城下に屋敷を持つ町人には、地子銀(じしぎん)・出人足(だしにんそく)(人足役)・時鐘撞茂合(ときかねつきもやい)・木戸番・伊勢太々神楽(だいだいかぐら)への出銭などの町役が課せられた。このうち、屋敷地に賦課された地子銀と出人足は、町役の基幹をなすものであり、弘前城下の場合、それらが交互に実施に移されて町方に賦課された(以下は、長谷川前掲「弘前城下について」による)。
城下建設の時期に、町割りや城普請に人夫が大量に動員されたことが知られるが、成立期の城下での町役は、人足役であって、二万から三万人の動員があった(「国日記」享保元年一月二十九日条)。そして、延宝七年(一六七九)五月に出人足に関する規定が定められ、上役一軒につき九六人から下々役一軒につき三五人までの五段階が規定された。その後、元禄十四年(一七〇一)に地子銀納へ変わり、さらに正徳三年(一七一三)一月には再び人足役に転換した。
人足役は、城下に屋敷を所持した町人のほか、町方と認定された地域に居住した武家にも賦課された。なお、地謡や小鼓打・能役者は、藩主が国元に滞在する時は御用として町役を免除されたが、参勤交代で藩主が江戸にいる間は、ほかの屋敷所持者と同じように町役を負担した。
天和三年(一六八三)には、延宝期と比べて一五パーセントほどの軽減措置が取られた。こうした措置は貞享三年(一六八六)にも取られ、これに併せて、城下各町の町役に関する評価が大幅に変更された。
元禄十四年(一七〇一)には地子銀納へ変更され、城下の町々は一部を除いてすべての町方が地子銀を上納し、ほかに町人足を使用するときは、日雇銭をそのつど上納してそれを補うこととなった(同前正徳六年一月二十九日条)。また、同年六月一日付で、弘前町中の伝馬・人足をやめ、町屋敷に居住する者は御用屋敷(役者屋敷・鍛冶などの御用職人・名主月行事・百人小遣役所など)以外は残らず地子銀を上納することが定められた(前掲『御用格』寛政本下巻)。

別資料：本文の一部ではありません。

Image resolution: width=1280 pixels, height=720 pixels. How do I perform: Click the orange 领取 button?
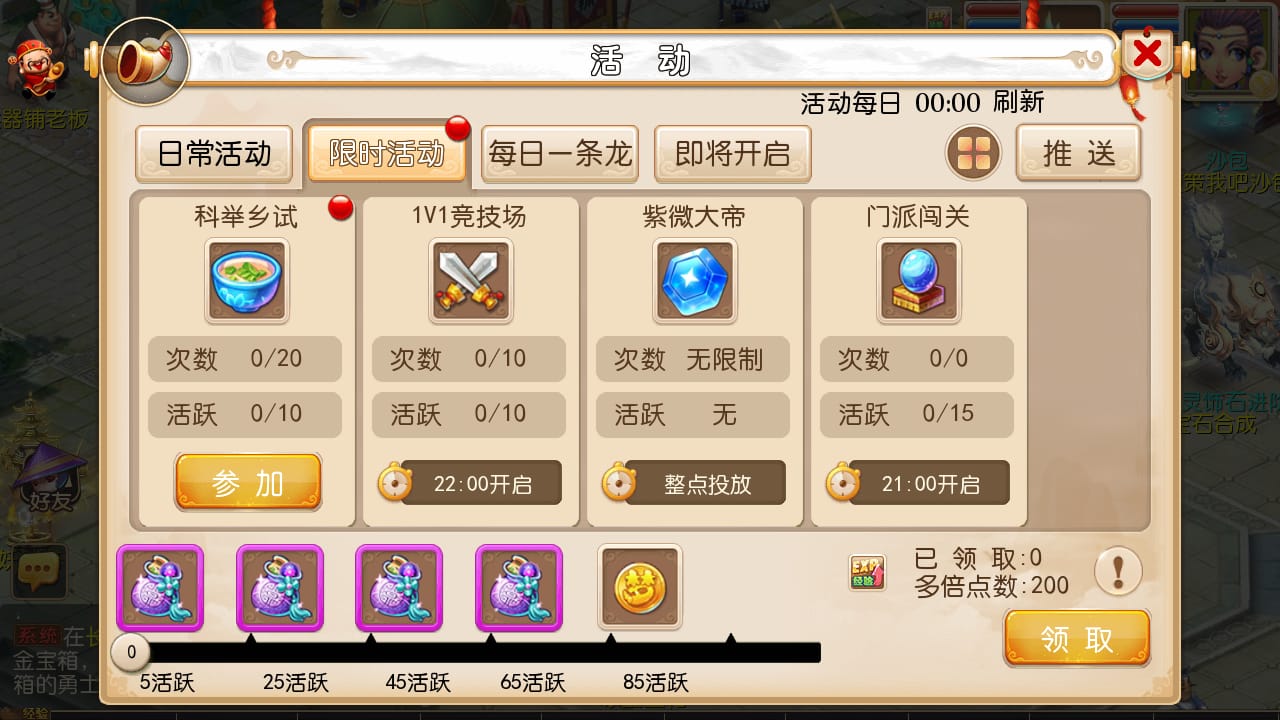tap(1078, 639)
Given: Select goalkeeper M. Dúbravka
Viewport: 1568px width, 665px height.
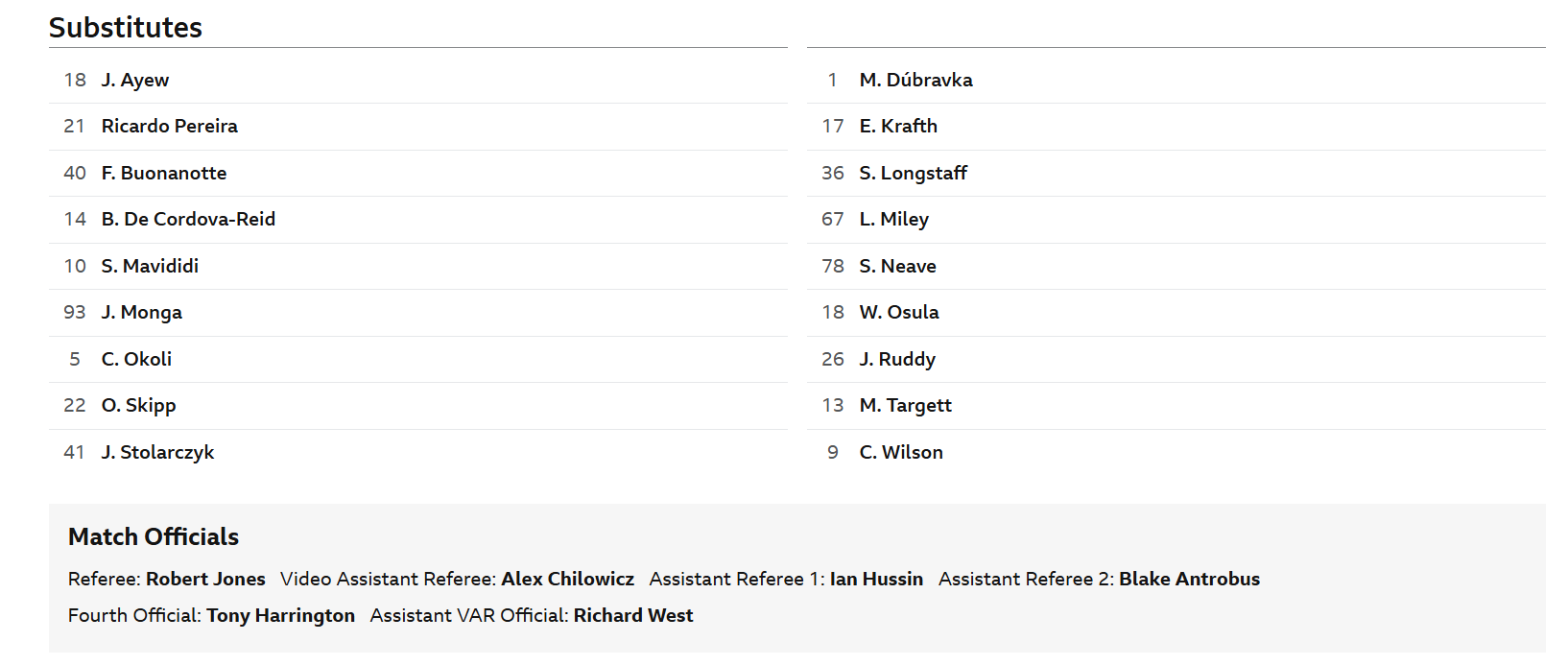Looking at the screenshot, I should click(1176, 80).
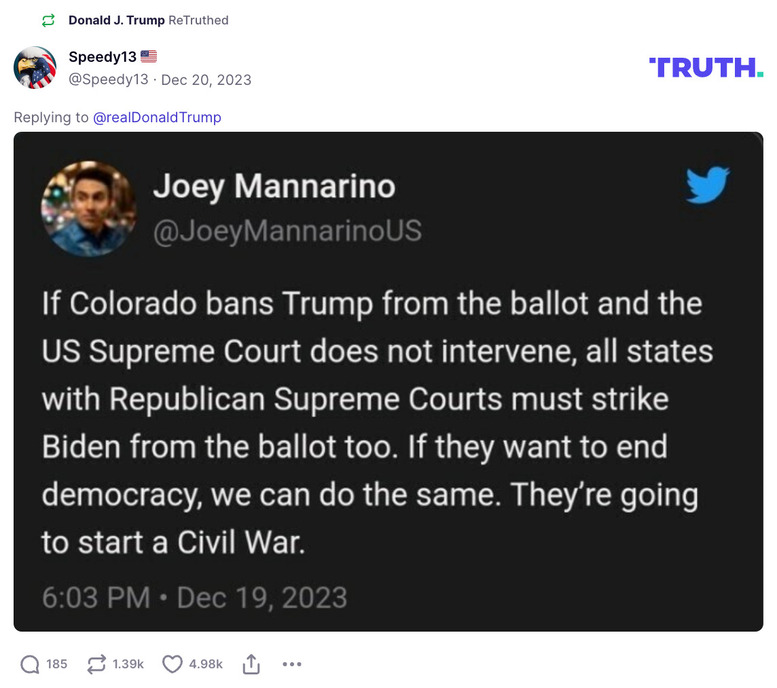Image resolution: width=777 pixels, height=688 pixels.
Task: Click the @realDonaldTrump mention link
Action: point(157,117)
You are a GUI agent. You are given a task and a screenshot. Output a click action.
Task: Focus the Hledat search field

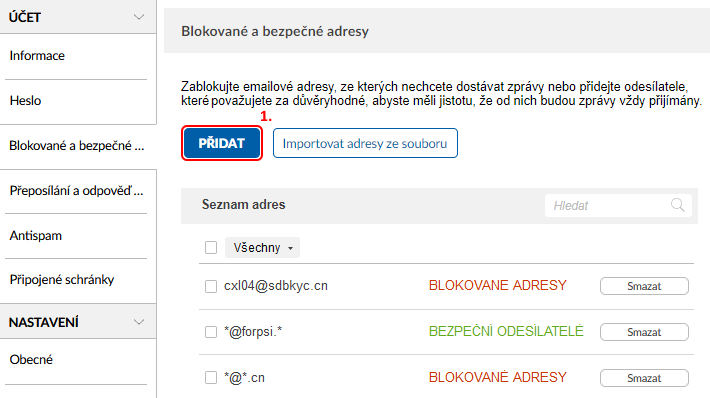coord(618,206)
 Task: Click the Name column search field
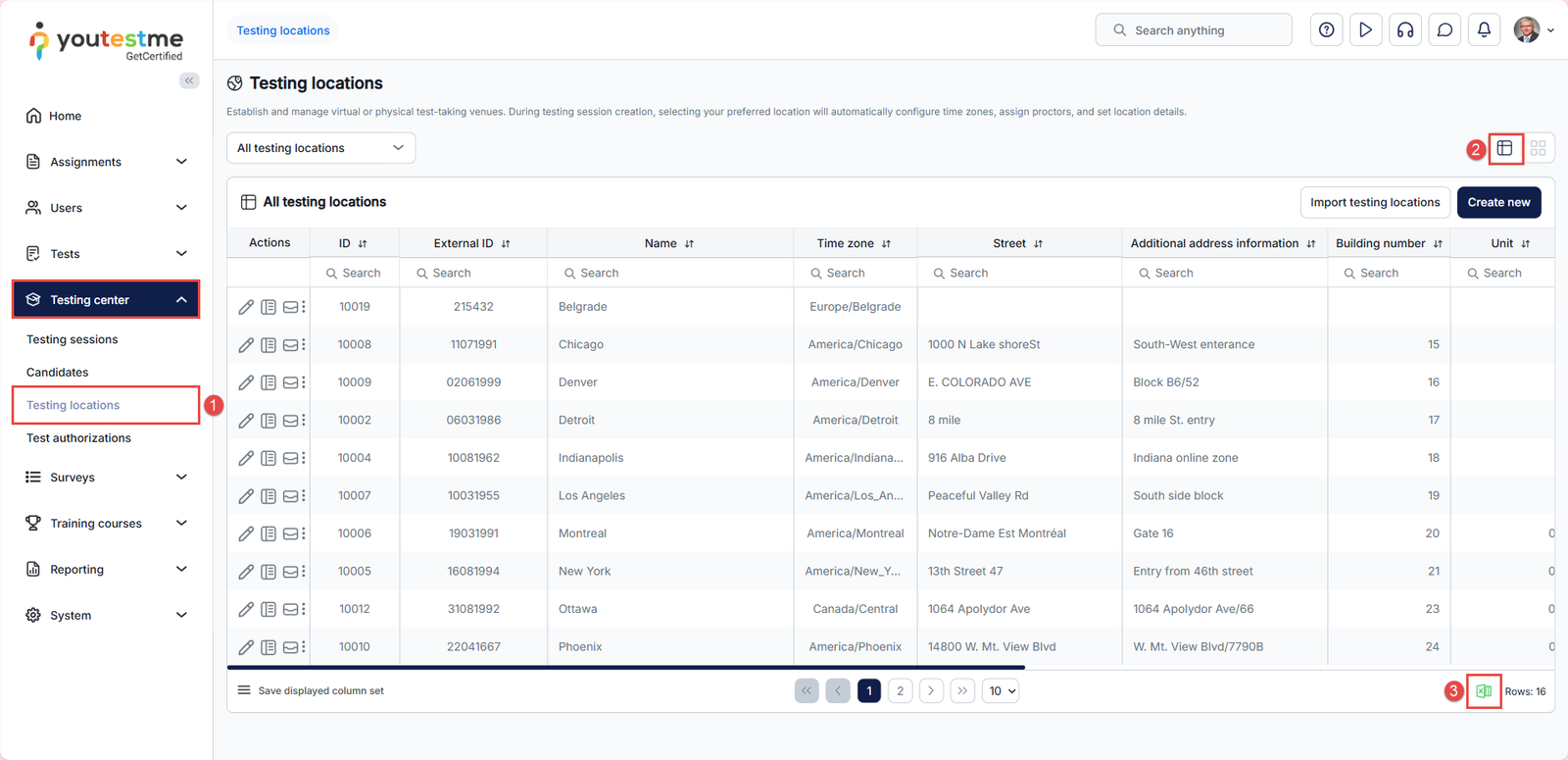pos(670,274)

人足役を地子銀納にしたことにより、地子銀で町人足を雇用し、それを小遣と称し、約一〇〇人を常抱えとして百人小遣(ひゃくにんこづかい)と呼んだ。百人小遣は、支配頭二人のもとに小頭五人、ほかに小遣一〇〇人が所属した。給禄は、小頭が切米一二三匁三人扶持、小遣は一〇〇匁二人扶持であった(同前)。百人小遣となった者には、農村出身者が多く、その出身地域もさまざまであって、城下出身者には町端(まちはな)のものが圧倒的に多い。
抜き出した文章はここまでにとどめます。